The title question came from a colleague on the way back from a ski-tour in the Swiss backcountry. It seems a good enough place to start. Be reassured: you’ll never run short of great relief in Japan. Only three of the 47 prefectures, circuits, or major cities lack summits above 1,000 metres. Some 21 peaks, mainly in the Japan Alps, rise above 3,000 metres.
|Mt Fuji from Ohito, by Yoshida Toshi|
From Tokyo, all three sets of the Japan Alps are within weekend reach – Northern, Central and Southern. Even closer to hand are the lower ranges of the Jōetsu, Tanzawa and Chichibu. One way to introduce their potential is to outline a year in the life of a Tokyo-based alpine club. Ours was affiliated to the Japan Workers Alpine Federation, one of two big national organisations. We called ourselves “Workmen Alpinists”.
A mountaineering year
We start in late November by tackling Mt Fuji (3,776m) as a winter training climb - by way of the south flank, shown in the woodprint above. This is an annual fixture for many mountaineering clubs. As Japan has no glaciers and precious few permanent snowfields, crampon and axe skills get rusty in the summer months. Once those skills are honed, there is ice-climbing within easy weekend reach, provided the waterfalls freeze. For winter climbing in the Japan Alps, you’ll need longer than a weekend, to allow for the long approaches and uncertain weather.
|Winter training climb, Mt Fuji|
Snow ridges are ideally climbed after the snow has had time to consolidate – typically, in April and early May. From the carpark to the summit of Shirouma-dake (2,932m) via the mountain’s Main Ridge you’ll raise yourself through 1,700 vertical metres. A more challenging ridge, including several abseils, is Yatsu-mine (“Eight Peaks”) on Tsurugi-dake (2,999m).
|On Shirouma-dake's Main Ridge|
|On Kita-dake Buttress: the charms of radiolarian chert|
Summer is also the time for sawa-nobori. The Japanese art of river-climbing differs from European canyoning – instead of descending, the gully or gorge is followed up the mountain. Sawa-nauts can apply a whole array of specialised footwear, kit and techniques. River forays range from one-day trips in the mountains near Tokyo, to multiday expeditions where you may find yourself leading spray-rinsed slabs on étriers while wearing a wetsuit. There’s no accounting for tastes.

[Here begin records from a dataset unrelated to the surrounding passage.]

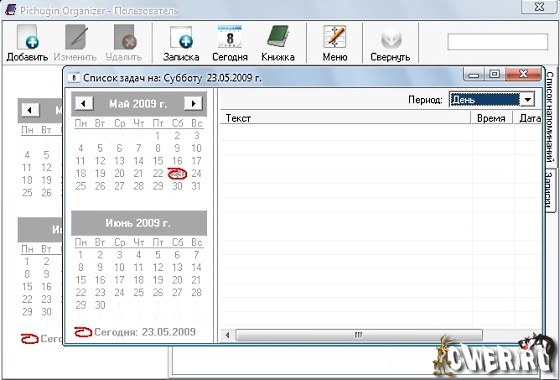560x380 pixels.
Task: Click the Сегодня: 23.05.2009 link below calendar
Action: [135, 332]
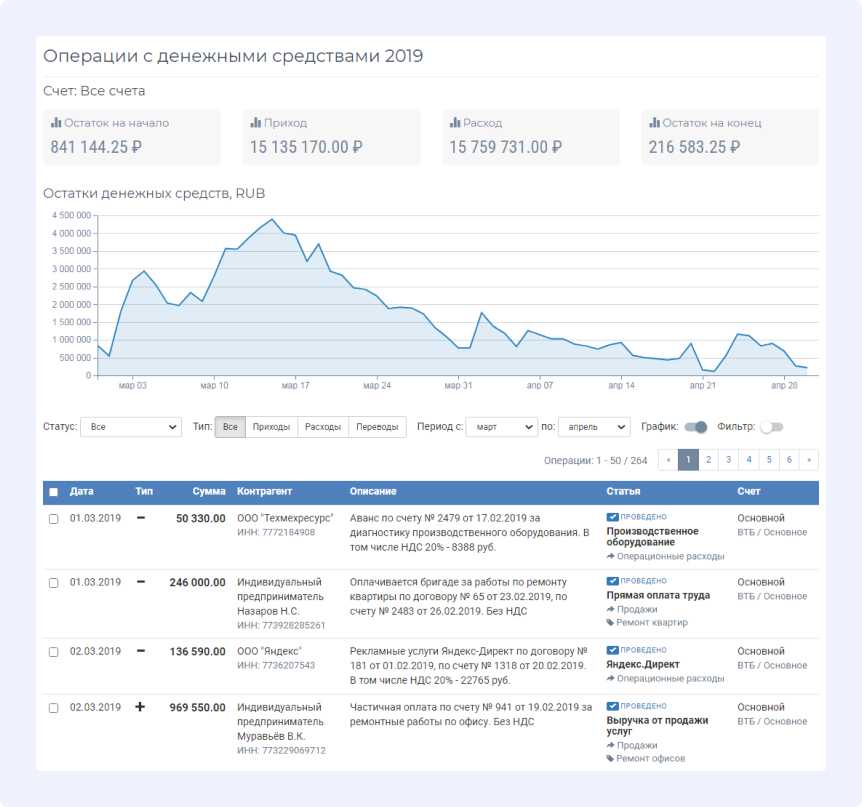Select the Приходы type tab
862x807 pixels.
click(272, 427)
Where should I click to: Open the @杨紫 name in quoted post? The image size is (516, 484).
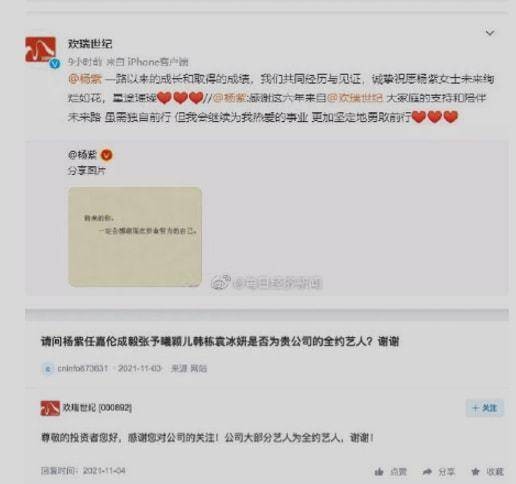coord(82,155)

|In the Kurobe River (day one), Northern Japan Alps|
|Sacred torii on Mt Fuji|
By now, you'll have noticed the shrines that adorn many a Japanese mountaintop. They hint that mountaineering developed differently here. To simplify a bit, while science was the original impulse for mountaineering in Europe, in Japan it was religion. From the eighth century, most of the country’s high mountains were first climbed by monks or mystics. And monks are still to be met with on mountain paths.
|Pilgrims on Mt Fuji, by Yoshida Hiroshi|
|Murai Yoneko vanquishes the Dai-Kiretto, August 1923|
|Samuel Brawand, Yuko Maki, Fritz Steuri, Fritz Amatter|
|Toshio Imanishi atop Manaslu, May 1956|
“But dreams we must have and, all the time, I prefer dreams to memories,” said Gaston Rébuffat. We’ve touched on mountaineering in central Honshū, but that leaves whole ranges and regions unexplored. In particular, the northern island of Hokkaidō is another world. A winter traverse of the Shiretoko Peninsula would be a challenge of Alaskan dimensions, for example. With luck, the bears should be asleep.

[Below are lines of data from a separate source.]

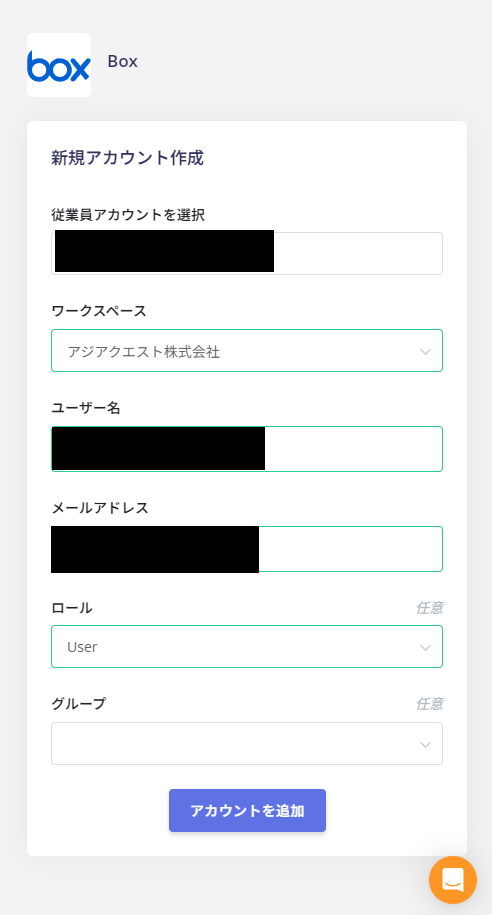The height and width of the screenshot is (915, 492).
Task: Click the 任意 hint beside ロール
Action: (430, 608)
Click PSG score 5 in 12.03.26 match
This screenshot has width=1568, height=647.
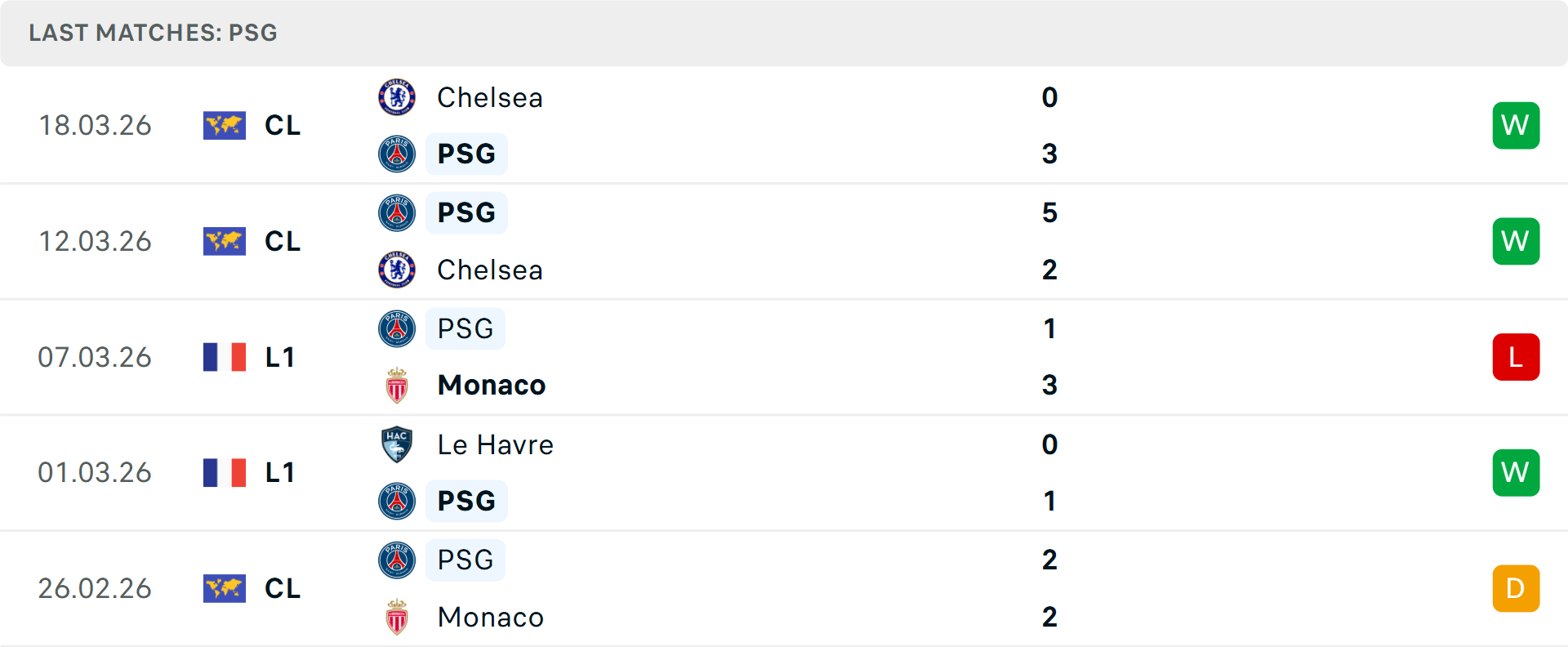point(1049,212)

|Sōfu-iwa: stuff that dreams are made on (Wikipedia)|
|Akagi-sawa: in the deep mountains of Japan|
So, Japan does have mountains. But of what kind? A co-founder of the Japanese Alpine Club said that Japan has both high mountains and deep mountains. The high peaks, even rugged Tsurugi, have all been climbed, robbing them of their mystery. Yet that still leaves the deep mountains (深山), where “no roads nor even forest tracks can penetrate, where you find your way along paths as faint as dreams, or along narrow ways, clambering over rocks and tree roots – such are the rigours and the rewards of the deep mountains.”
Ladies and gentlemen of the AACZ, worthy academicians, I hope that you too will get the chance to tread those paths as faint as dreams, and reap the rewards of the deep mountains.
A hiking guidebook such as Lonely Planet’s Hiking in Japan will give you a good idea of what is where. The best and indeed only English-language source on alpine climbing is Tony Grant’s Ten Classic Alpine Climbs of Japan, available in print and as an e-book. And don't miss this perceptive take on Japan's alpinistic culture on the iceclimbingjapan blog. Last but not least, for the history and literature of the mountains, try Fukada Kyūya’s One Hundred Mountains of Japan.